## INSTRUCTIONS TO FOLLOW
You are to retype exactly the line with "Безопасная сделка (497, 1089)" and every line after it in the entries below.
*** DATA FOR THE TASK ***
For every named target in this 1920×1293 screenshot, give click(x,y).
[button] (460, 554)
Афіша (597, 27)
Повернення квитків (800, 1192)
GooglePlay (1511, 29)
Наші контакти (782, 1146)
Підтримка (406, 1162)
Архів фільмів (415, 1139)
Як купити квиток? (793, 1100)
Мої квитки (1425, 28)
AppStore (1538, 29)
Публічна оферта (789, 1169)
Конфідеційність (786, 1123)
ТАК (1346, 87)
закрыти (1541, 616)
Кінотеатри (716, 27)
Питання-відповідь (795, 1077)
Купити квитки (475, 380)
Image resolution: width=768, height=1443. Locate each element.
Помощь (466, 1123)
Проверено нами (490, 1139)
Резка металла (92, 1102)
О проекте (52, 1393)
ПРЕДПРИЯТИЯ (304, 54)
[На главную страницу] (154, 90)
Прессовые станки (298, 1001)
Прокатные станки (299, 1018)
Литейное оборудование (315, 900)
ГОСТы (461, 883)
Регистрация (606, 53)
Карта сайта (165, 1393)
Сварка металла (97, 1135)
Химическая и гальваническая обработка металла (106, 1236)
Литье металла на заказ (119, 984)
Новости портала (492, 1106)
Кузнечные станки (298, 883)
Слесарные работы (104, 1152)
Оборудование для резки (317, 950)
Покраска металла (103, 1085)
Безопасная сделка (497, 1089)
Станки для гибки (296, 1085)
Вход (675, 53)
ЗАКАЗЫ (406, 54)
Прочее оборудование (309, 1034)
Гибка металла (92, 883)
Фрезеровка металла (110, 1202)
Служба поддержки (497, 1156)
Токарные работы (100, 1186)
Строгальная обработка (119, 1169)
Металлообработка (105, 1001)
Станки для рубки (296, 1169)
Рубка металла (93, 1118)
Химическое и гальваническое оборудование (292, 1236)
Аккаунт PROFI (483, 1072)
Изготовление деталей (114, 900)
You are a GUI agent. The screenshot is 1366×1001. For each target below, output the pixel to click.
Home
*** End of DATA FOR THE TASK ***
## ANSWER SPACE
Безопасная сделка (497, 1089)
Станки для гибки (296, 1085)
Вход (675, 53)
ЗАКАЗЫ (406, 54)
Прочее оборудование (309, 1034)
Гибка металла (92, 883)
Фрезеровка металла (110, 1202)
Служба поддержки (497, 1156)
Токарные работы (100, 1186)
Строгальная обработка (119, 1169)
Металлообработка (105, 1001)
Станки для рубки (296, 1169)
Рубка металла (93, 1118)
Химическое и гальваническое оборудование (292, 1236)
Аккаунт PROFI (483, 1072)
Изготовление деталей (114, 900)
You are a GUI agent. The screenshot is 1366×1001. For each target below, output the pixel to click.
Home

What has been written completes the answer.